Records to process –
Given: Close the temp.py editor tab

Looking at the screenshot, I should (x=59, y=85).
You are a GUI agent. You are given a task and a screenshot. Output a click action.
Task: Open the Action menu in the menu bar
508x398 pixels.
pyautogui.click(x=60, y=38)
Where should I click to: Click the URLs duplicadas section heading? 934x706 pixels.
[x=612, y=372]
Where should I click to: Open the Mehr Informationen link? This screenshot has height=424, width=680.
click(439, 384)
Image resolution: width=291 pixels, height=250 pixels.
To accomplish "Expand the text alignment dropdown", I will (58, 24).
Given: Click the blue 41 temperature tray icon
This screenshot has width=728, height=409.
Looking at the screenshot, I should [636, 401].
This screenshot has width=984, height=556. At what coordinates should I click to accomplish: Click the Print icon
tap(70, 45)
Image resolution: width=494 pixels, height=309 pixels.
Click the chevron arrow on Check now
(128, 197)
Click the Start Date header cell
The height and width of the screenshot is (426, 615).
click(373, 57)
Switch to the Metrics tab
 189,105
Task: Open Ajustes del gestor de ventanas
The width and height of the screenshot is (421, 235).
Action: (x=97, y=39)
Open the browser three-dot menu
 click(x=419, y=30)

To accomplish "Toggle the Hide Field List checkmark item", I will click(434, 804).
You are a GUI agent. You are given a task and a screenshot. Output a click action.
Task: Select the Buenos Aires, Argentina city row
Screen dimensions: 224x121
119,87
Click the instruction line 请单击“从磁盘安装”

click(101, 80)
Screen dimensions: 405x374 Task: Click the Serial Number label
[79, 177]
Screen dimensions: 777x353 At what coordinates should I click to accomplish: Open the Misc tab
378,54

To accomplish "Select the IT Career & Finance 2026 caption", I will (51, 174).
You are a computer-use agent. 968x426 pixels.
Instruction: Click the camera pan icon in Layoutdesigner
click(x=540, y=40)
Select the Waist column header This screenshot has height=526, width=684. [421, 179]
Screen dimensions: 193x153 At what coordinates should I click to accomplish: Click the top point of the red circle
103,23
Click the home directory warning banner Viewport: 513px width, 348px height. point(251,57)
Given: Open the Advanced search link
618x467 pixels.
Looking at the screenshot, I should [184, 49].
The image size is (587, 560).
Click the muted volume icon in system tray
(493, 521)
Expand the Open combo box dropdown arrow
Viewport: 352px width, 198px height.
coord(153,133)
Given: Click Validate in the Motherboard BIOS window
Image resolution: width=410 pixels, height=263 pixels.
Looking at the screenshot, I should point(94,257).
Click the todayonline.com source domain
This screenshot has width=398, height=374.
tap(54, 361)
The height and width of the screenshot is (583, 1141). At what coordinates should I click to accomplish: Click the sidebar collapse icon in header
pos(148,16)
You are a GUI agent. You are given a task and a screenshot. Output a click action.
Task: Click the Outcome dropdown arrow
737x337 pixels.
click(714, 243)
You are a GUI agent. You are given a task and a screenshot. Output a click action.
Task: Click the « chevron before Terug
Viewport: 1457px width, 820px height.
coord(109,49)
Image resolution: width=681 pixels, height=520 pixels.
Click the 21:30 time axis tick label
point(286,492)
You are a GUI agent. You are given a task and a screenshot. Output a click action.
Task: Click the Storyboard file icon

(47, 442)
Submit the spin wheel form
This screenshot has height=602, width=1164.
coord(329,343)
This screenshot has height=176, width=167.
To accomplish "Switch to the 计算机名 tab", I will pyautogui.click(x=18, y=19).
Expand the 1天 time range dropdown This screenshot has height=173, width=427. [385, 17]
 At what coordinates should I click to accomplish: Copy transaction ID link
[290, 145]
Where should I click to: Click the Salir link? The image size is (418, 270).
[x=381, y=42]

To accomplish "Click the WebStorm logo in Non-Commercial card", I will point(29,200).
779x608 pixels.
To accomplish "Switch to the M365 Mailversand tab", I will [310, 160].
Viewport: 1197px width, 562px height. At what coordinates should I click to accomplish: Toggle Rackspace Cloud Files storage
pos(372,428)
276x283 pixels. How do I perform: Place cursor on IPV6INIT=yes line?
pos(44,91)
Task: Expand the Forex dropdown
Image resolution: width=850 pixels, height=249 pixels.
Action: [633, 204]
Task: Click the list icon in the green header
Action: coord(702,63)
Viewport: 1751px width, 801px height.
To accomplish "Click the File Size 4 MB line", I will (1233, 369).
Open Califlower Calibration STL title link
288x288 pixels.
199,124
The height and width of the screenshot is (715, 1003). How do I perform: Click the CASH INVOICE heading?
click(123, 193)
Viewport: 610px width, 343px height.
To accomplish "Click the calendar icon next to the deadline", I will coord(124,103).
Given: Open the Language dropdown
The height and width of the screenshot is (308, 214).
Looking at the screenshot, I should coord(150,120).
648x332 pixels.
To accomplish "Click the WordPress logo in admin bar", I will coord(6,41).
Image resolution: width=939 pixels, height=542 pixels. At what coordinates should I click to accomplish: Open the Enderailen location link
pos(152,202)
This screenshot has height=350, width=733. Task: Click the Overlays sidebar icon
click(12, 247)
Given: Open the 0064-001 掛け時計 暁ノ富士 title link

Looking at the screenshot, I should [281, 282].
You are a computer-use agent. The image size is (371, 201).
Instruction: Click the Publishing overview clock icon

To do – Give the listing again exactly as it appears.

Exercise answer –
Given: Close the temp.py editor tab

Looking at the screenshot, I should (x=59, y=85).
You are a GUI agent. You are given a task and a screenshot. Output a click action.
Task: Open the Action menu in the menu bar
508x398 pixels.
pyautogui.click(x=60, y=38)
Where should I click to: Click the URLs duplicadas section heading? 934x706 pixels.
[x=612, y=372]
Where should I click to: Open the Mehr Informationen link? This screenshot has height=424, width=680.
click(439, 384)
Image resolution: width=291 pixels, height=250 pixels.
To accomplish "Expand the text alignment dropdown", I will (58, 24).
Given: Click the blue 41 temperature tray icon
This screenshot has width=728, height=409.
Looking at the screenshot, I should [636, 401].
This screenshot has width=984, height=556. At what coordinates should I click to accomplish: Click the Print icon
tap(70, 45)
Image resolution: width=494 pixels, height=309 pixels.
Click the chevron arrow on Check now
(128, 197)
Click the Start Date header cell
The height and width of the screenshot is (426, 615).
click(373, 57)
Switch to the Metrics tab
 189,105
Task: Open Ajustes del gestor de ventanas
The width and height of the screenshot is (421, 235).
Action: (x=97, y=39)
Open the browser three-dot menu
 click(x=419, y=30)

To accomplish "Toggle the Hide Field List checkmark item", I will click(434, 804).
You are a GUI agent. You are given a task and a screenshot. Output a click action.
Task: Select the Buenos Aires, Argentina city row
Screen dimensions: 224x121
119,87
Click the instruction line 请单击“从磁盘安装”

click(101, 80)
Screen dimensions: 405x374 Task: Click the Serial Number label
[79, 177]
Screen dimensions: 777x353 At what coordinates should I click to accomplish: Open the Misc tab
378,54

To accomplish "Select the IT Career & Finance 2026 caption", I will (51, 174).
You are a computer-use agent. 968x426 pixels.
Instruction: Click the camera pan icon in Layoutdesigner
click(x=540, y=40)
Select the Waist column header This screenshot has height=526, width=684. [421, 179]
Screen dimensions: 193x153 At what coordinates should I click to accomplish: Click the top point of the red circle
103,23
Click the home directory warning banner Viewport: 513px width, 348px height. point(251,57)
Given: Open the Advanced search link
618x467 pixels.
Looking at the screenshot, I should [184, 49].
The image size is (587, 560).
Click the muted volume icon in system tray
(493, 521)
Expand the Open combo box dropdown arrow
Viewport: 352px width, 198px height.
coord(153,133)
Given: Click Validate in the Motherboard BIOS window
Image resolution: width=410 pixels, height=263 pixels.
Looking at the screenshot, I should point(94,257).
Click the todayonline.com source domain
This screenshot has width=398, height=374.
tap(54, 361)
The height and width of the screenshot is (583, 1141). At what coordinates should I click to accomplish: Click the sidebar collapse icon in header
pos(148,16)
You are a GUI agent. You are given a task and a screenshot. Output a click action.
Task: Click the Outcome dropdown arrow
737x337 pixels.
click(714, 243)
You are a GUI agent. You are given a task and a screenshot. Output a click action.
Task: Click the « chevron before Terug
Viewport: 1457px width, 820px height.
coord(109,49)
Image resolution: width=681 pixels, height=520 pixels.
Click the 21:30 time axis tick label
point(286,492)
You are a GUI agent. You are given a task and a screenshot. Output a click action.
Task: Click the Storyboard file icon

(47, 442)
Submit the spin wheel form
This screenshot has height=602, width=1164.
coord(329,343)
This screenshot has height=176, width=167.
To accomplish "Switch to the 计算机名 tab", I will pyautogui.click(x=18, y=19).
Expand the 1天 time range dropdown This screenshot has height=173, width=427. [385, 17]
 At what coordinates should I click to accomplish: Copy transaction ID link
[290, 145]
Where should I click to: Click the Salir link? The image size is (418, 270).
[x=381, y=42]

To accomplish "Click the WebStorm logo in Non-Commercial card", I will point(29,200).
779x608 pixels.
To accomplish "Switch to the M365 Mailversand tab", I will [310, 160].
Viewport: 1197px width, 562px height. At what coordinates should I click to accomplish: Toggle Rackspace Cloud Files storage
pos(372,428)
276x283 pixels. How do I perform: Place cursor on IPV6INIT=yes line?
pos(44,91)
Task: Expand the Forex dropdown
Image resolution: width=850 pixels, height=249 pixels.
Action: [633, 204]
Task: Click the list icon in the green header
Action: coord(702,63)
Viewport: 1751px width, 801px height.
To accomplish "Click the File Size 4 MB line", I will (1233, 369).
Open Califlower Calibration STL title link
288x288 pixels.
199,124
The height and width of the screenshot is (715, 1003). How do I perform: Click the CASH INVOICE heading?
click(123, 193)
Viewport: 610px width, 343px height.
To accomplish "Click the calendar icon next to the deadline", I will coord(124,103).
Given: Open the Language dropdown
The height and width of the screenshot is (308, 214).
Looking at the screenshot, I should coord(150,120).
648x332 pixels.
To accomplish "Click the WordPress logo in admin bar", I will coord(6,41).
Image resolution: width=939 pixels, height=542 pixels. At what coordinates should I click to accomplish: Open the Enderailen location link
pos(152,202)
This screenshot has height=350, width=733. Task: Click the Overlays sidebar icon
click(12, 247)
Given: Open the 0064-001 掛け時計 暁ノ富士 title link

Looking at the screenshot, I should [281, 282].
You are a computer-use agent. The image size is (371, 201).
Instruction: Click the Publishing overview clock icon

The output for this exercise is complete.